> _THE DATA_:
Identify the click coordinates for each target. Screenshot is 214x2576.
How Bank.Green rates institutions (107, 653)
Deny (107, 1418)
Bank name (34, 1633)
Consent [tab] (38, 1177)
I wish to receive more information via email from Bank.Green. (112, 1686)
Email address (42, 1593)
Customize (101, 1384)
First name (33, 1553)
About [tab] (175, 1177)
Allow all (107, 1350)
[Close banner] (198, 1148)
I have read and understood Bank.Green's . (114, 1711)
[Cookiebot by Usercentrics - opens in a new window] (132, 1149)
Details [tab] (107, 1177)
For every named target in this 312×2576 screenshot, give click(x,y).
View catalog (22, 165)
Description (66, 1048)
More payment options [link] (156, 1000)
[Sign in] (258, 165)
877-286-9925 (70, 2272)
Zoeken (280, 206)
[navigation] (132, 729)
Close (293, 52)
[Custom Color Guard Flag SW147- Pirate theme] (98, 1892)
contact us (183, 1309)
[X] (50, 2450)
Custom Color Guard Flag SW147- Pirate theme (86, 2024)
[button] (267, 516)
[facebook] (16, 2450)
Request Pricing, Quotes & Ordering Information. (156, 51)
* * *
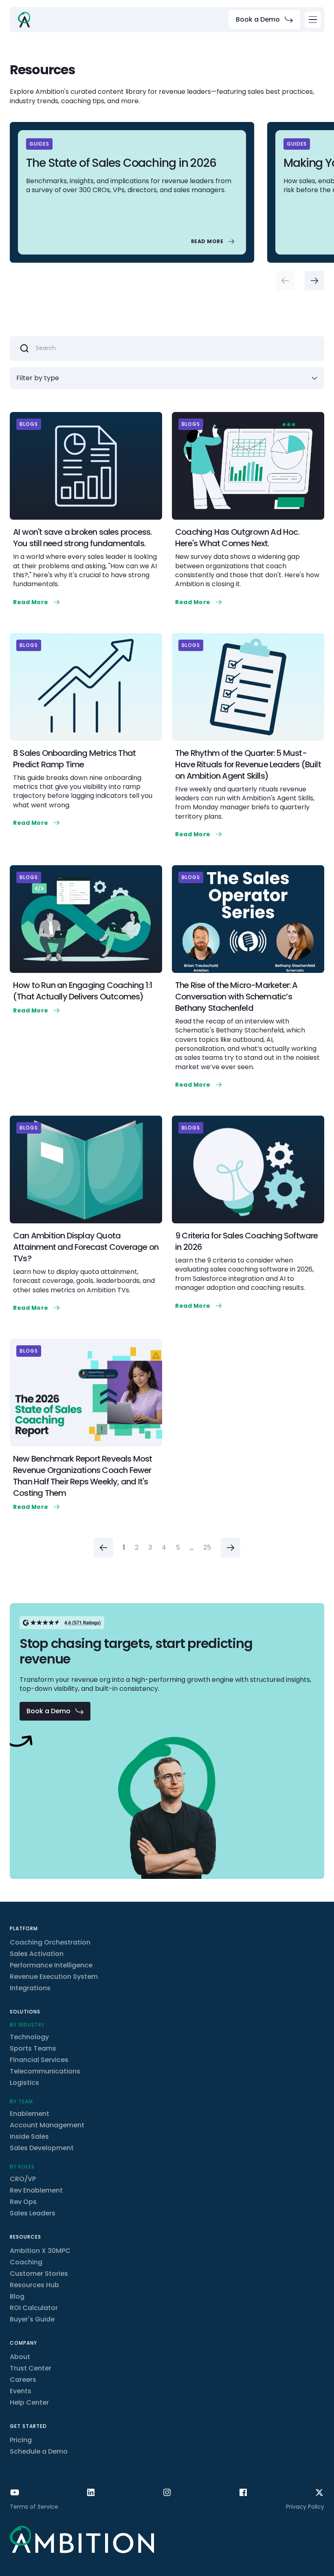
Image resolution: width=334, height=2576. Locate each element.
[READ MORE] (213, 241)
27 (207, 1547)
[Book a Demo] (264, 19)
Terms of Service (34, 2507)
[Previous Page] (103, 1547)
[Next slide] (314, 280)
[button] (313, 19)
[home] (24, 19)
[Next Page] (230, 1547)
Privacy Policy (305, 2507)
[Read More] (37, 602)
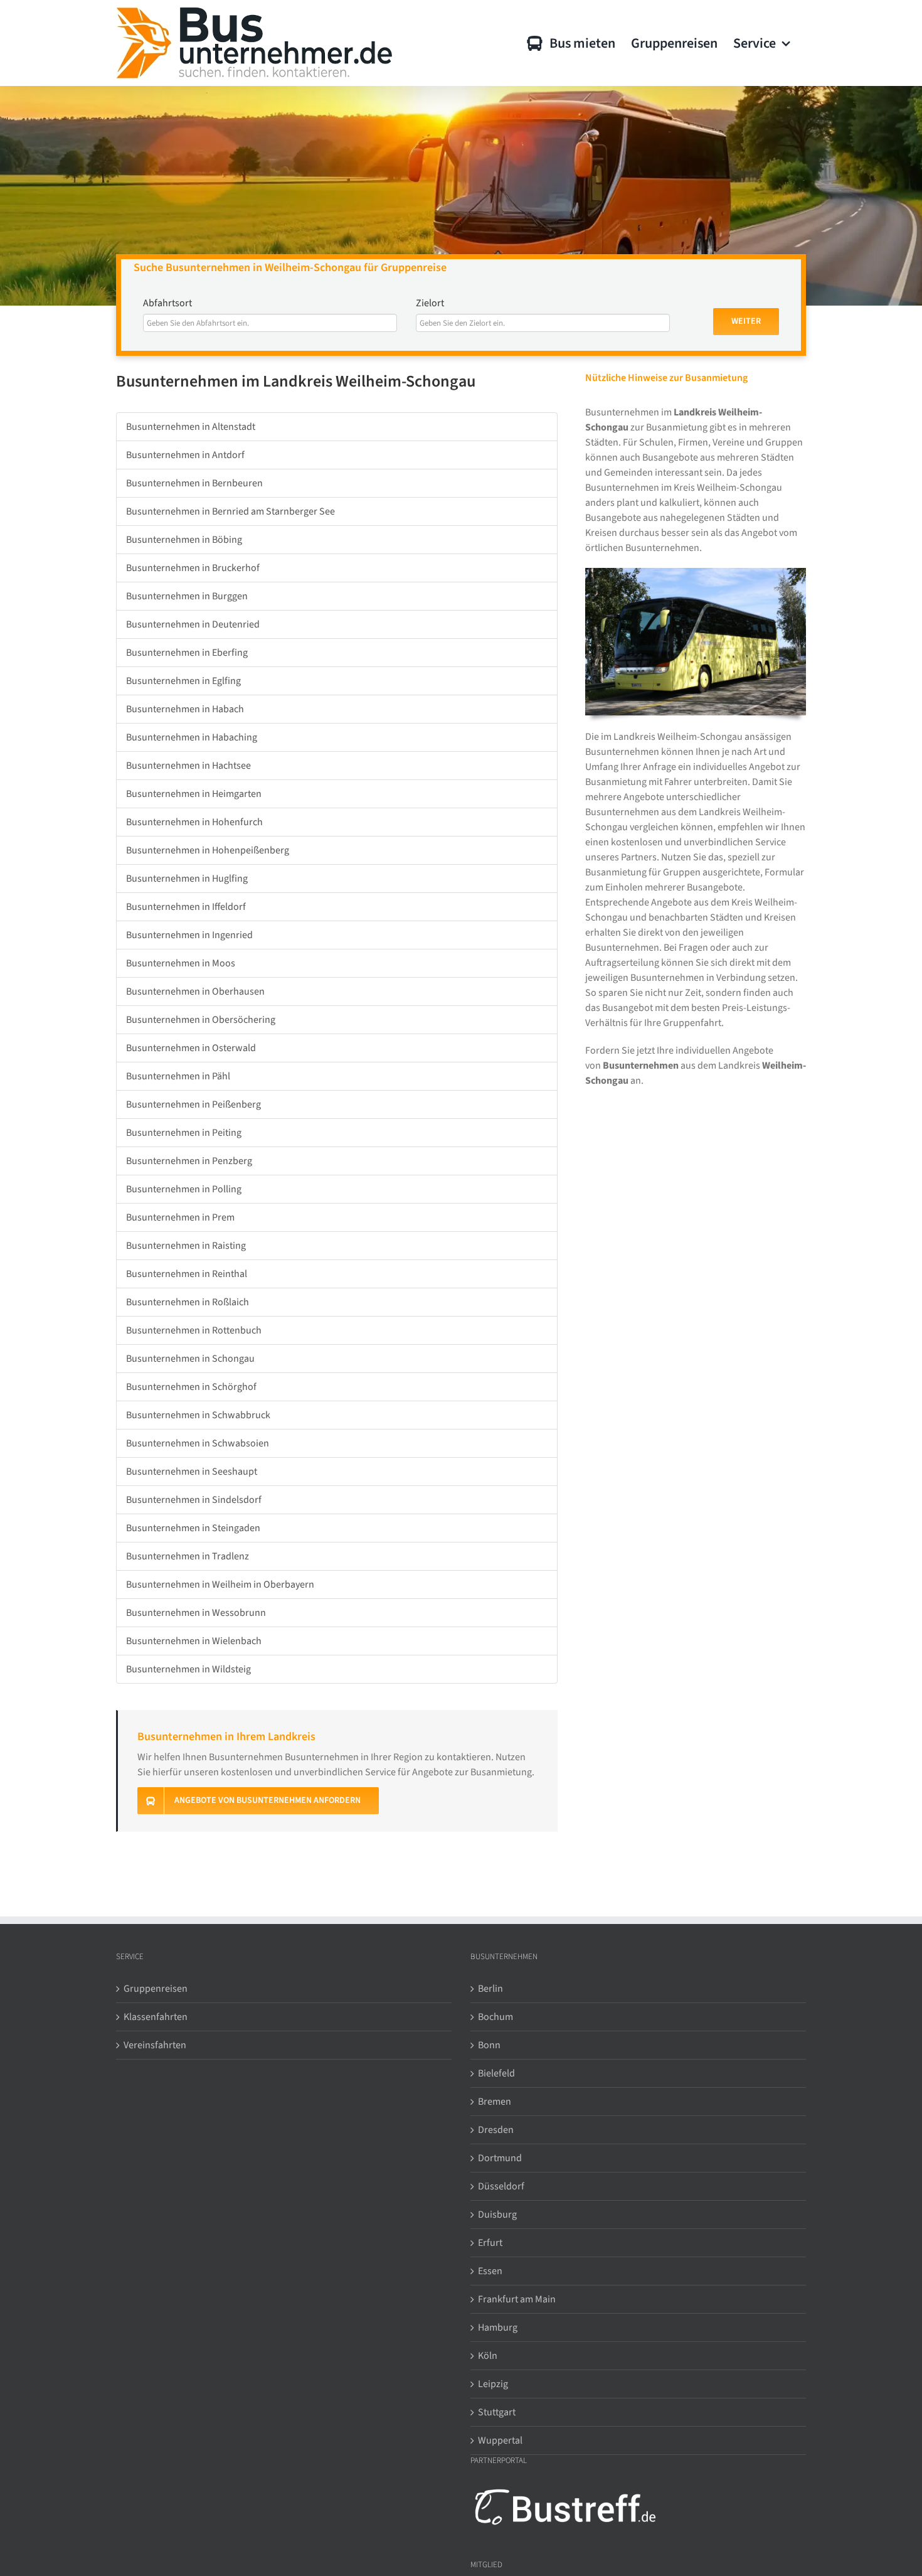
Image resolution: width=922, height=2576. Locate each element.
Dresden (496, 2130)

> _WHAT IS BEING ASKED_: Filter the entries by the string "target" and copy each matching line.

> _SOLUTION_:
Identify the click coordinates for each target. Screenshot is 214x2576.
For every named target in this 312×2576 screenshot, give click(x,y).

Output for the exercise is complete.